The explanation falls back on classic demand and supply factors, but the drivers have become exceptionally acute in the early months of the year. Fundamentals such as population growth and a strong local economy are providing structural support for rental demand. Indeed, inflows from immigration, net provincial migration and non-permanent residents resulted in 135,000 persons moving to the Toronto CMA in 2017, the highest total in 15 years.

Immigrants, foreign students and foreign workers — all of whom have a high affinity for renting — represented 90 per cent of that total. And the job market was very receptive to newcomers and new graduates alike, with unemployment in Toronto dropping to a decades-low 5.8 per cent in March, spurring demand for rentals.

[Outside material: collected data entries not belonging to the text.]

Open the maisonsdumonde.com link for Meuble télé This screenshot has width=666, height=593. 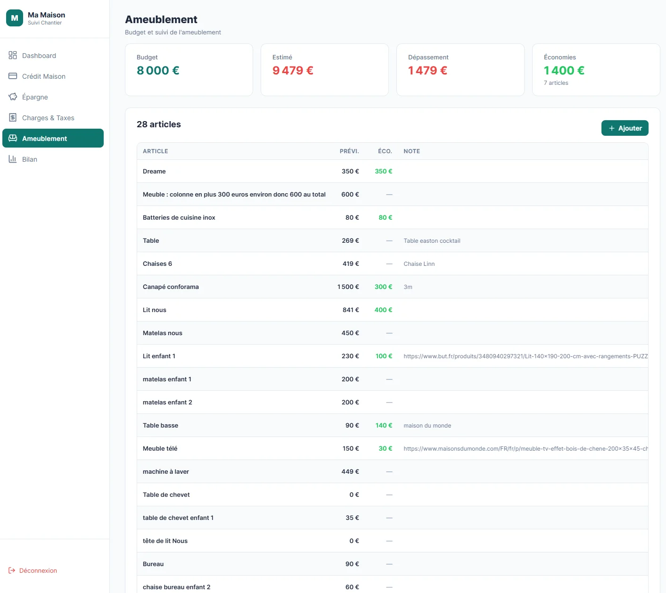pyautogui.click(x=526, y=449)
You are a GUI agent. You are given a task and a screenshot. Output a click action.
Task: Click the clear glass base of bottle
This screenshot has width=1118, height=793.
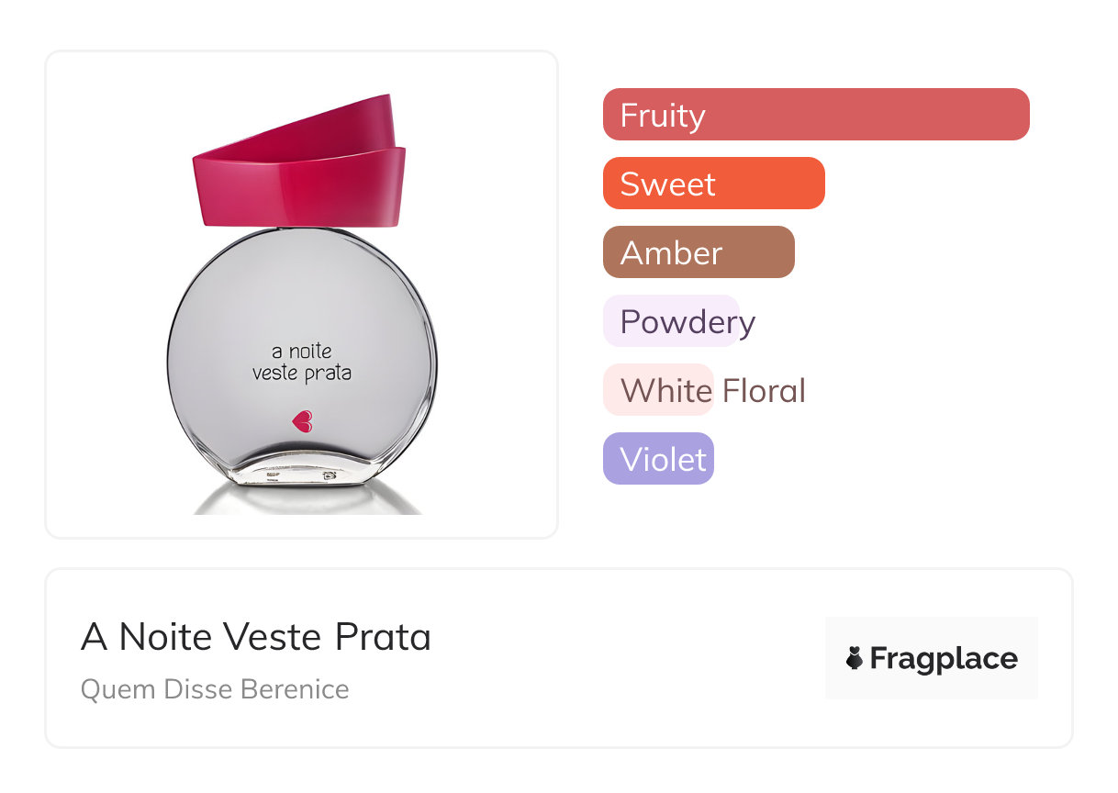point(302,468)

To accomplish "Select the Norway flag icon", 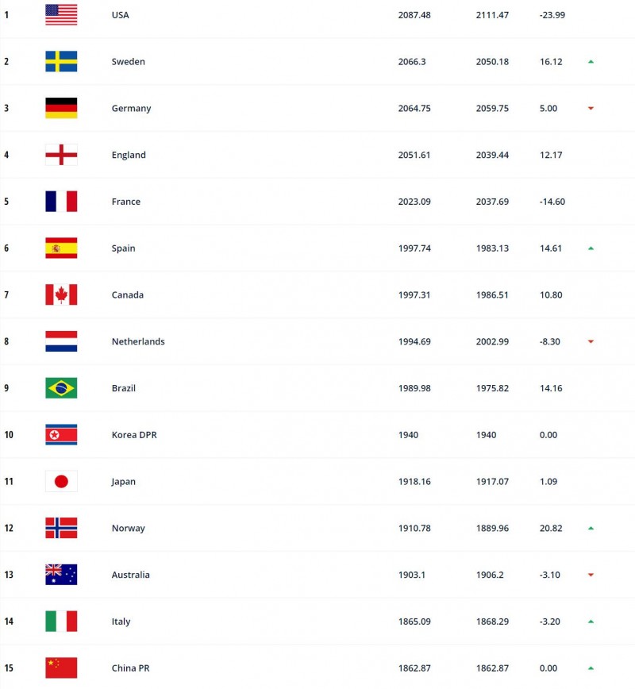I will tap(61, 529).
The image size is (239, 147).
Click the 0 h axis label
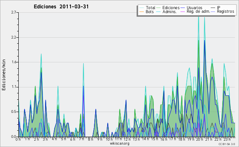pyautogui.click(x=18, y=139)
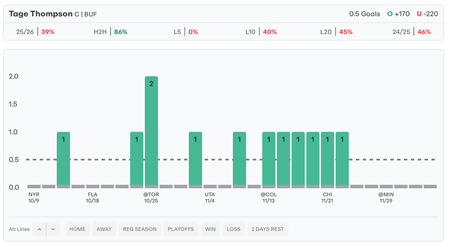This screenshot has width=449, height=247.
Task: Filter games by WIN
Action: [x=210, y=229]
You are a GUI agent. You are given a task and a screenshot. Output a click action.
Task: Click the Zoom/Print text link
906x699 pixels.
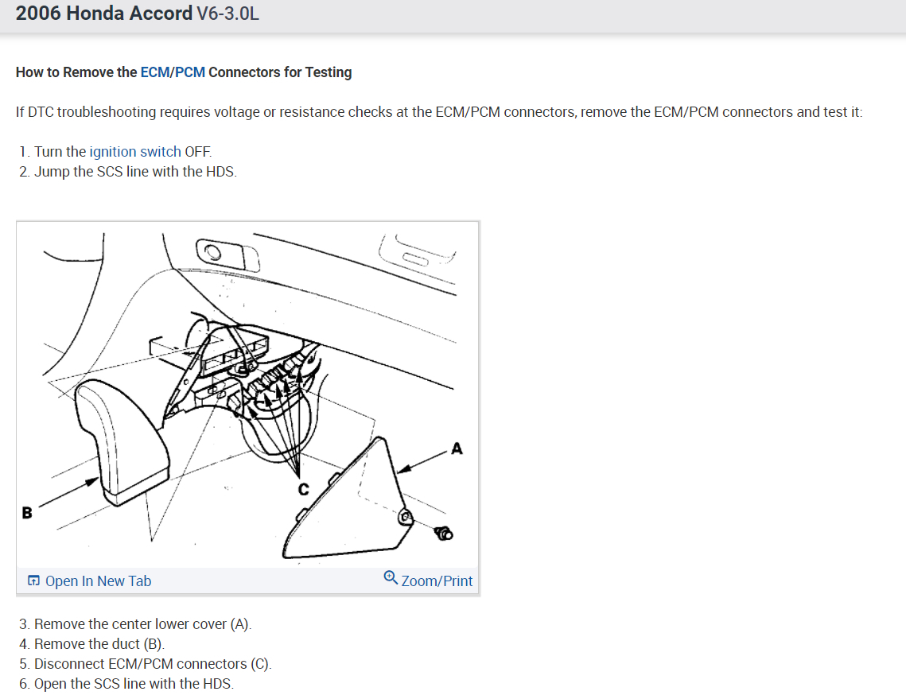click(x=437, y=581)
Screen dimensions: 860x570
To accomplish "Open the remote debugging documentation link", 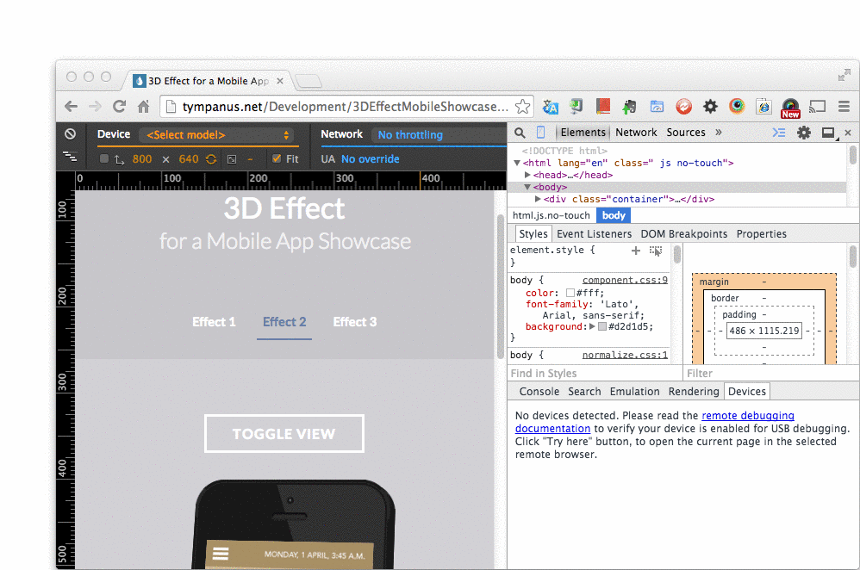I will point(747,416).
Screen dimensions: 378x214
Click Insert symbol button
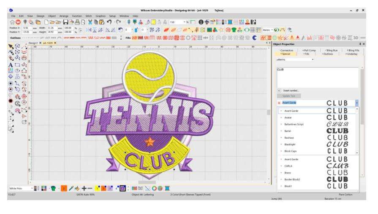point(291,90)
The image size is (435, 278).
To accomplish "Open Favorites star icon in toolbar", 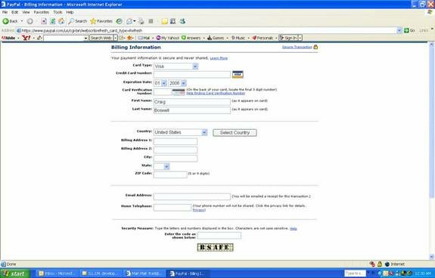I will pos(93,21).
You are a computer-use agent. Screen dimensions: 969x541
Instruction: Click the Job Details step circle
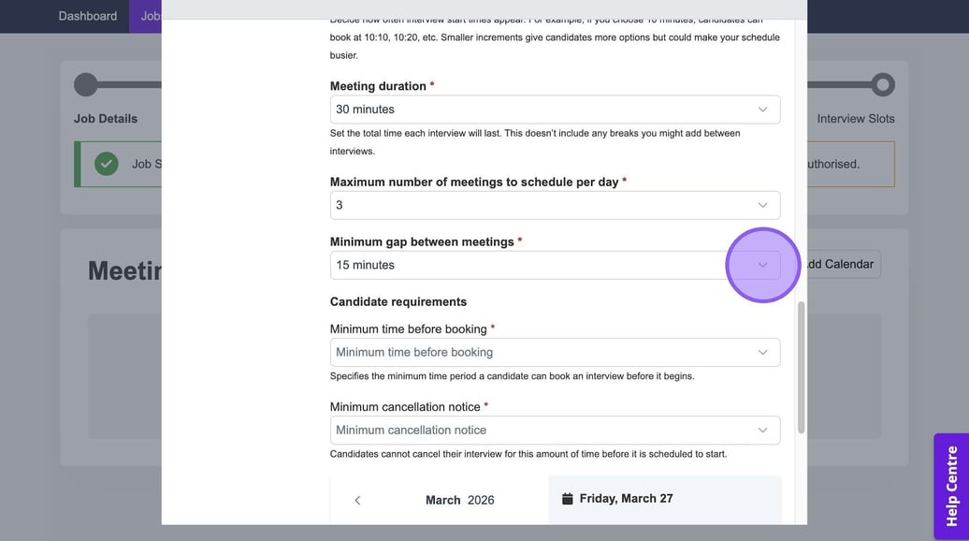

The problem the market is facing as a result of all this new rental demand is a lack of new supply. The condo rental market, which has represented the bulk of new rental units in the GTA due to low levels of purpose-built rental development, saw its lowest level of new project registrations (i.e. final closings for newly completed units) in Q1-2018 than in any quarter over the past eight years. Indeed, the 12,605 units that reached registration over the past 12 months were down by nearly 6,500 units from the 12 months ending Q1-2017. As rental investors represent roughly half of all new units, the slowdown in deliveries made a tight supply situation even tighter.

On top of all this, new mortgage rules are adding extra pressure on the rental market. Following the introduction of OFSI B-20 rules introduced in January, Urbanation calculated that the income required to qualify for the average priced condo ($558,000 in Q1-18) increased to $100,000, which compares to $86,000 without the new rules and $77,000 a year earlier under lower prices.

Not surprisingly, condo sales dropped 27 per cent year-over-year in the first quarter. This not only added further fuel to rental demand but also impacted supply as fewer renters exited for the ownership market (which was further encouraged by new rent controls).

So, while lease activity in the GTA should be rising at this time, it actually fell in the first quarter, and by 12 per cent annually — the largest decline tracked by Urbanation since 2010 and entirely attributable to supply. However, the situation should improve at least somewhat starting in the second half of 2018 as more condo projects finish construction and firsttime buyers begin to adjust to the new mortgage rules. More than 20,000 condos are scheduled to reach completion this year, with an additional 3,000 purpose-built rentals readying for occupancy. This is expected to cause rent growth to moderate below its current double-digit pace. But with rental demand remaining at multi-decade highs, don’t expect rents to fall any time soon.

Shaun Hildebrand is senior vice president at Urbanation Inc.